==== Dataset records ====

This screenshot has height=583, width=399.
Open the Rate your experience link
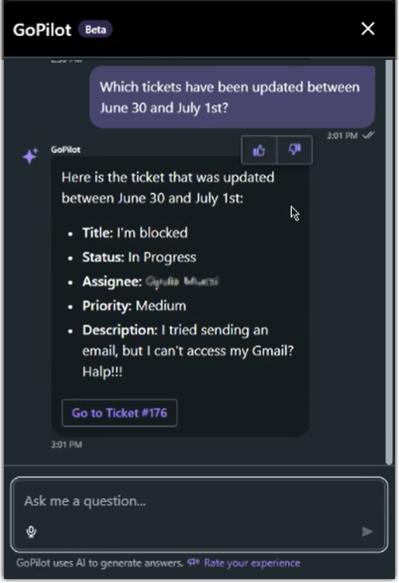252,563
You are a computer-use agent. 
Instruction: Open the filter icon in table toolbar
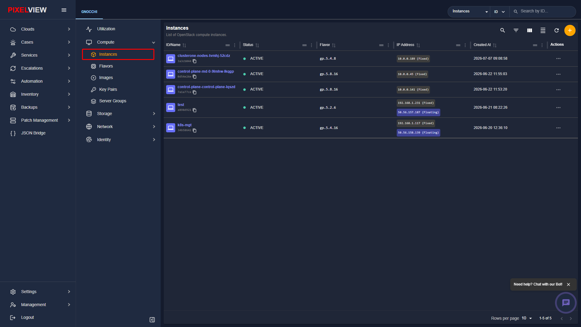click(x=516, y=31)
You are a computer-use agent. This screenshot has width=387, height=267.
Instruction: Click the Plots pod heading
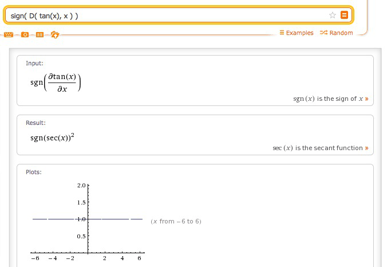pos(34,172)

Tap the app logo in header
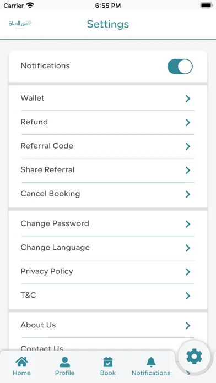click(20, 24)
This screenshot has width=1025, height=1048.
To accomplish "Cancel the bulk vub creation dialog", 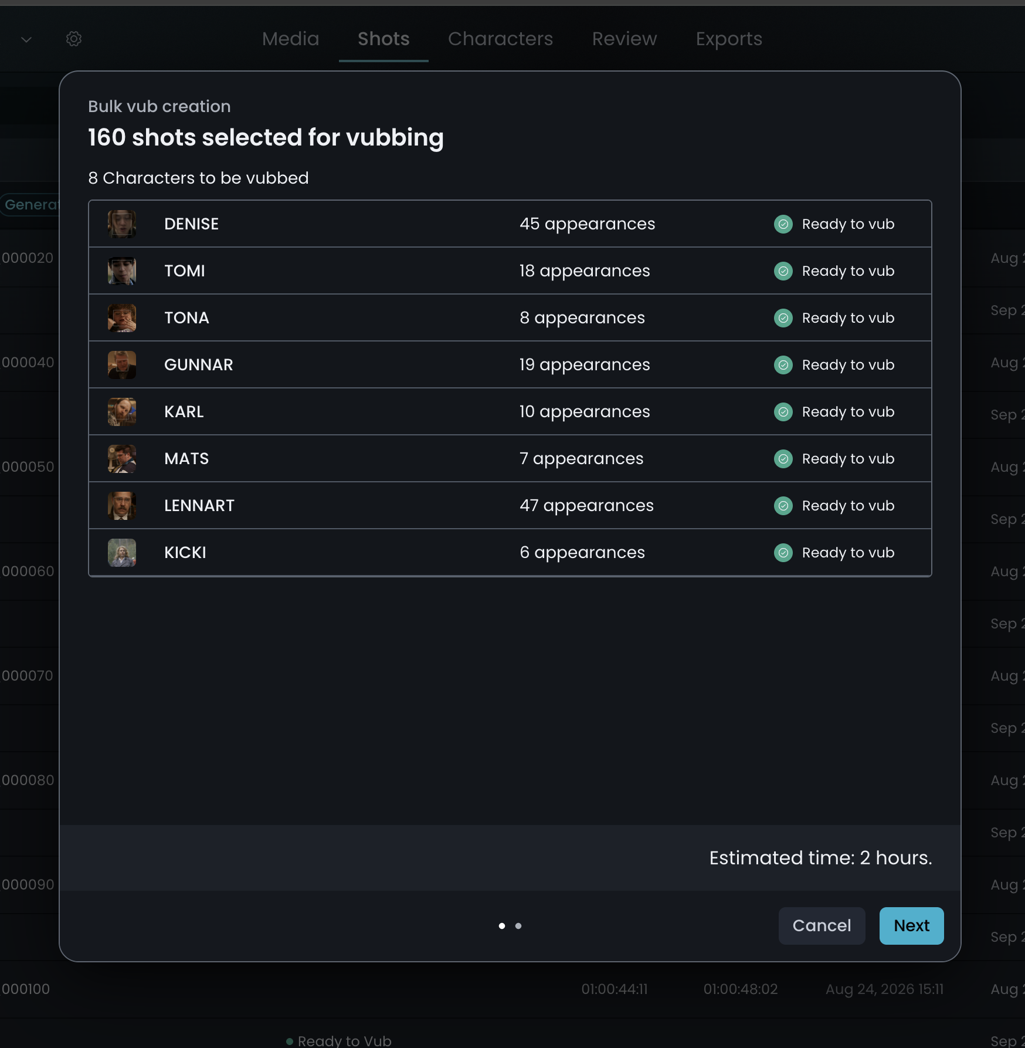I will coord(822,926).
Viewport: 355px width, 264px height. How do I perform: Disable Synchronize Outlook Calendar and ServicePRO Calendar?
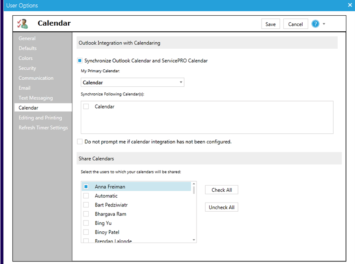click(79, 61)
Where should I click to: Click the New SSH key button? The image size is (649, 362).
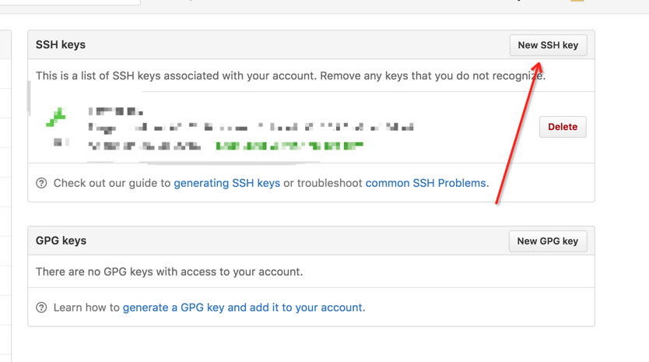548,45
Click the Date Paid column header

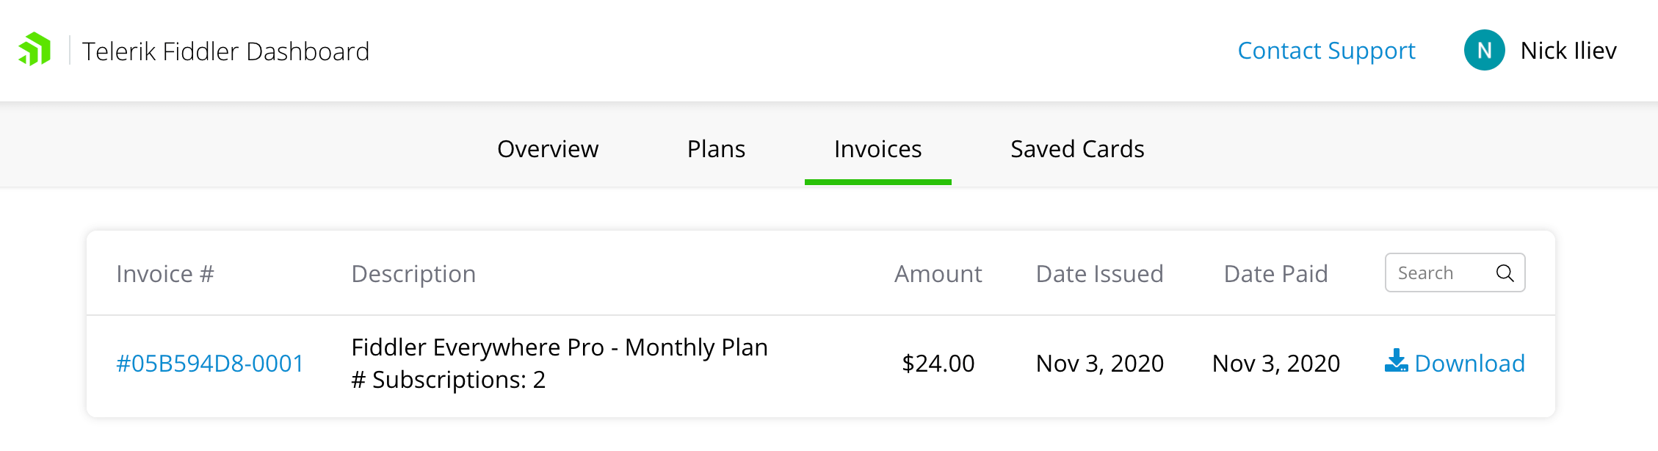1275,274
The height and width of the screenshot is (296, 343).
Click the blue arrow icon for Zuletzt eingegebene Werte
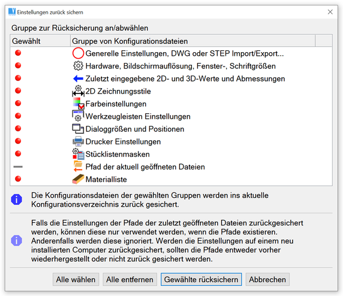coord(78,78)
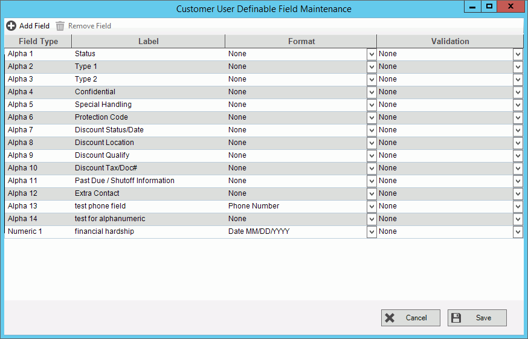The image size is (528, 339).
Task: Click the Save floppy disk icon
Action: click(456, 318)
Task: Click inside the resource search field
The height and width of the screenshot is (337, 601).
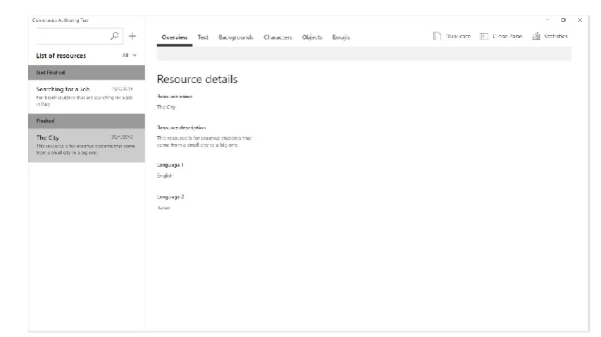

====

**Exercise requirements**: Please go through the data above and copy every line that has the word "agent".

**Reply to the task**:
You are a computer-use agent. 
You are a computer-use agent. This screenshot has width=387, height=267.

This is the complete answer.